Referring Patients with Colorectal Cancer to Clinical Trials


Transcript:John L. Marshall, MD: What, I think, a lot of us struggle with, is we’re comfortable with chemotherapy and the patient’s comfortable with chemotherapy; they get to this place. We have this twinkle in the eye that maybe it will respond, but we’re leaving OS on the table. Of course, all of us also have the other incentive that we’re driven by, and that is clinical trial accrual. Many of our clinical trials don’t require this line of therapy, and we have other things to do. Start us off as a world’s expert in clinical research. Where are we looking for clinical trials in patients in colon cancer?

Cathy Eng, MD: What do you mean where?

John L. Marshall, MD: Which patient is the most appropriate, or ready, for a clinical trial?

Cathy Eng, MD: I would say probably almost any patient with a good PS of 0 to 1 and good laboratory values.

John L. Marshall, MD: Even in the refractory setting?

Cathy Eng, MD: Regardless of refractory setting, yes. And, the willingness to participate in a trial, make the effort to come on a regular basis, and be adherent. We need patients to participate in clinical trials; that’s how we make the impact on advancing the field.

John L. Marshall, MD: Why don’t we have a frontline clinical trial right now?

Daniel G. Haller, MD: I was going to ask about that. What about window trials? They do it in pediatrics. In a patient with asymptomatic metastatic disease, what about using a window trial, moving a biologic from the twenty-third—line of therapy up to first-line therapy?

John L. Marshall, MD: Perfect place. I invite you to our poster of what we call the Alexandria trial of TAS-102 and bevacizumab in the maintenance setting. It’s something to do in that window, not that exciting, but it’s a switch in a way. We’ve been really struggling with frontlines. Second-line is really hard to accrue to, in my opinion, because they keep coming from different angles. So, this space has been the most successful space.

Daniel G. Haller, MD: Also, “lines of therapy” is an antiquated term. When you use maintenance therapy, what is it? Did you stop because of toxicity, or did you stop because of progression, or you just stopped? Those are very different patients.

John L. Marshall, MD: Let’s say I’ve got this patient who has good PS. For now, they’re doing that repeat biopsy and maybe doing another profile, and seeing if they fit into MATCH or TAPUR. Is this a patient that you want to be doing that in?

Cathy Eng, MD: Yes.

John L. Marshall, MD: That’s the thought. With these trials, we’ll have an outlet for those patients going forward. A year goes by, a new ASCO. What’s important and new that every community oncologist needs to know in colorectal cancer?

Tanios Bekaii-Saab, MD: I think the biggest story at ASCO is the left-sided versus right-sided tumor and its potential implication of prognosis, and possibly selection of agents coupled with chemotherapy. Pay close attention to the side of the tumor.

John L. Marshall, MD: Cathy, what are the hot new drugs and other new approaches that we need to be looking at?

Cathy Eng, MD: There’s obviously a lot of interesting early developments, but nothing that’s really a home run right now. The greatest interest is probably the sidedness.

John L. Marshall, MD: Tara, thoughts, closing?

Tara E. Seery, MD: The sidedness is huge, but also, encouraging patients to enroll in a trial. That’s the ‘be all and end all’ when we have them.

John L. Marshall, MD: It’s always good. Dan, you’ve been at this a long time. Where are we in colon cancer? Are you pleased with where we’ve gotten?
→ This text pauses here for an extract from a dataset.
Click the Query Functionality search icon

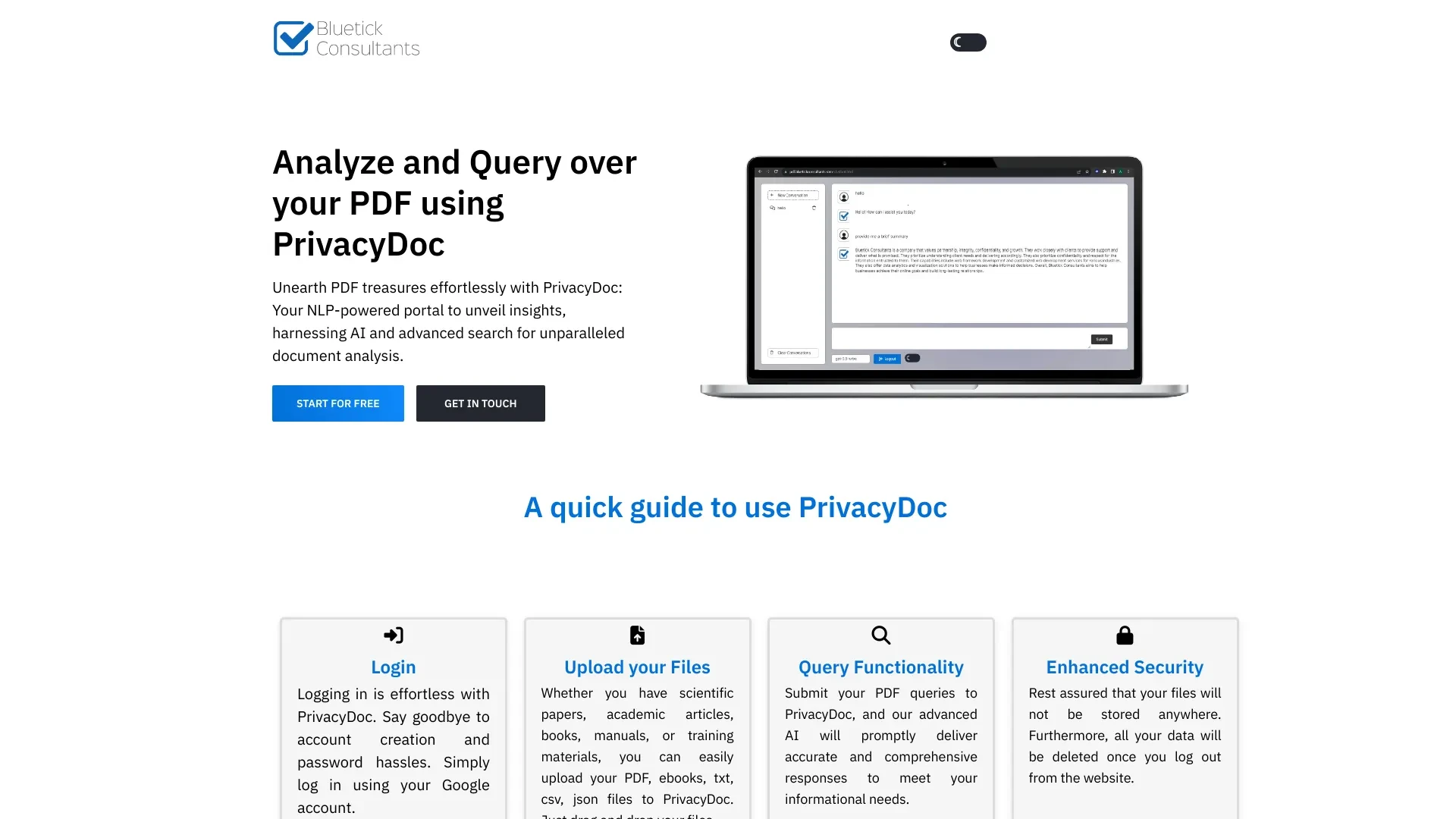point(880,634)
Daniel G. Haller, MD: Now, it’s confusing. Being confused is good, but I think the most exciting next step is probably going to be the checkpoint inhibitors. We didn’t talk much about it, but checkpoint inhibitors work when you have a lot of mutations—melanoma, non-small cell lung cancer, bladder cancer, most recently, and MSI-high GI tumors. The work from Hopkins from Clare Jung Eun Lee is amazing, showing third-line pancreas Lynch patients with response rates in the double digits. I think there’s no chance that those drugs are not going to be approved in some subset of colon cancer. If it’s only 5% because MSI-high primary tumors don’t relapse as often, good, bad—we don’t have very many metastatic MSI-high patients. But, it’s as high as ALK for crizotinib. It’s as high as a lot of other mutations, so I’m pretty excited about that.
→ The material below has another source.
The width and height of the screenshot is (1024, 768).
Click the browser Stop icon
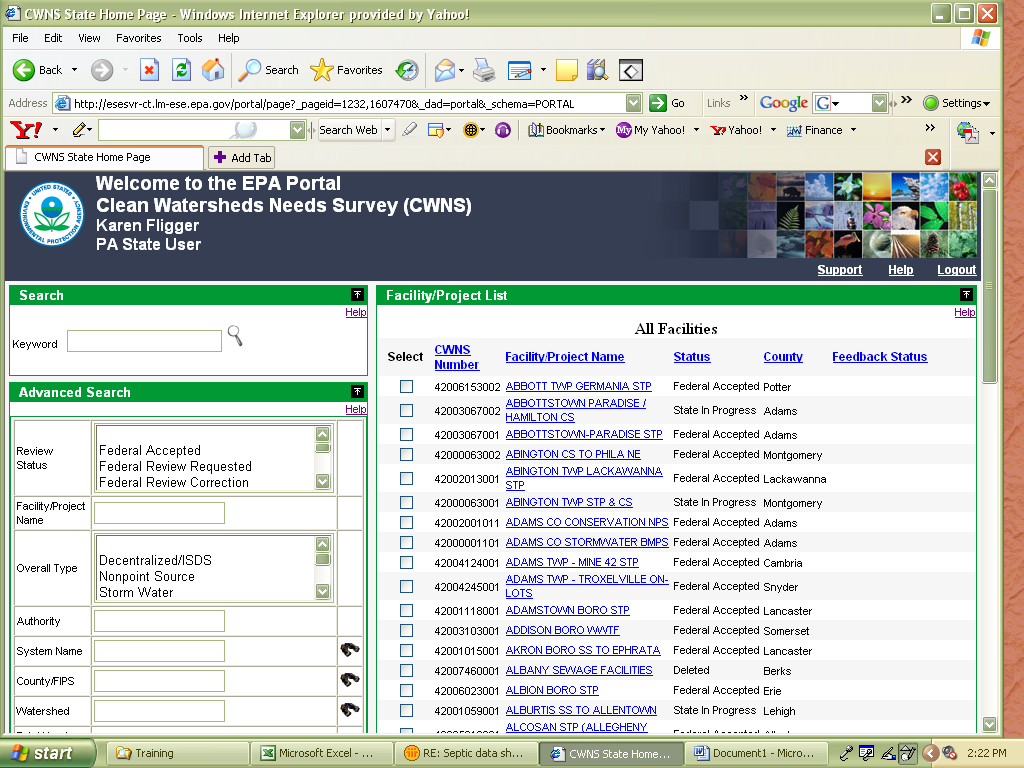[x=149, y=70]
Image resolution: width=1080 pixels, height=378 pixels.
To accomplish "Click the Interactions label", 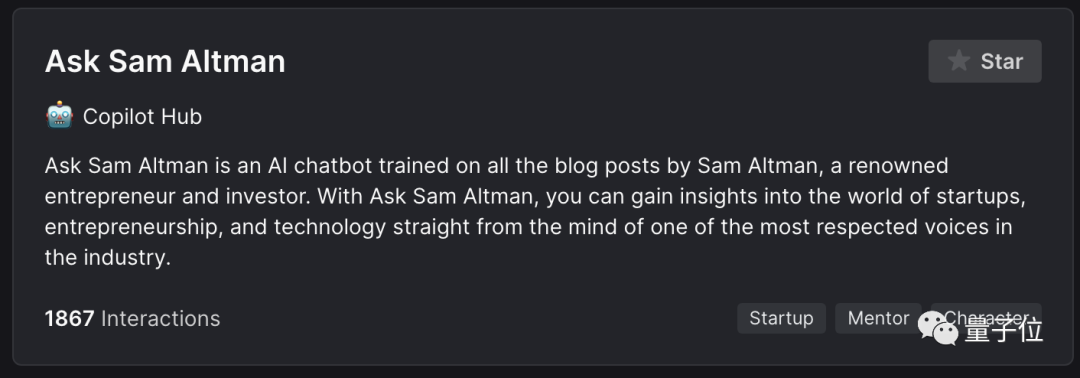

John L. Marshall, MD: I want to thank all of you for joining me. This really is an exciting and confusing time, so we want to take good care of our patients. Our patients are living longer, and I hope this session has been useful to you out there as we’ve moved forward in advancing the ball in the treatment of metastatic colon cancer. On behalf of OncLive and all of these really smart people up here, I’m John Marshall. Thank you for joining us.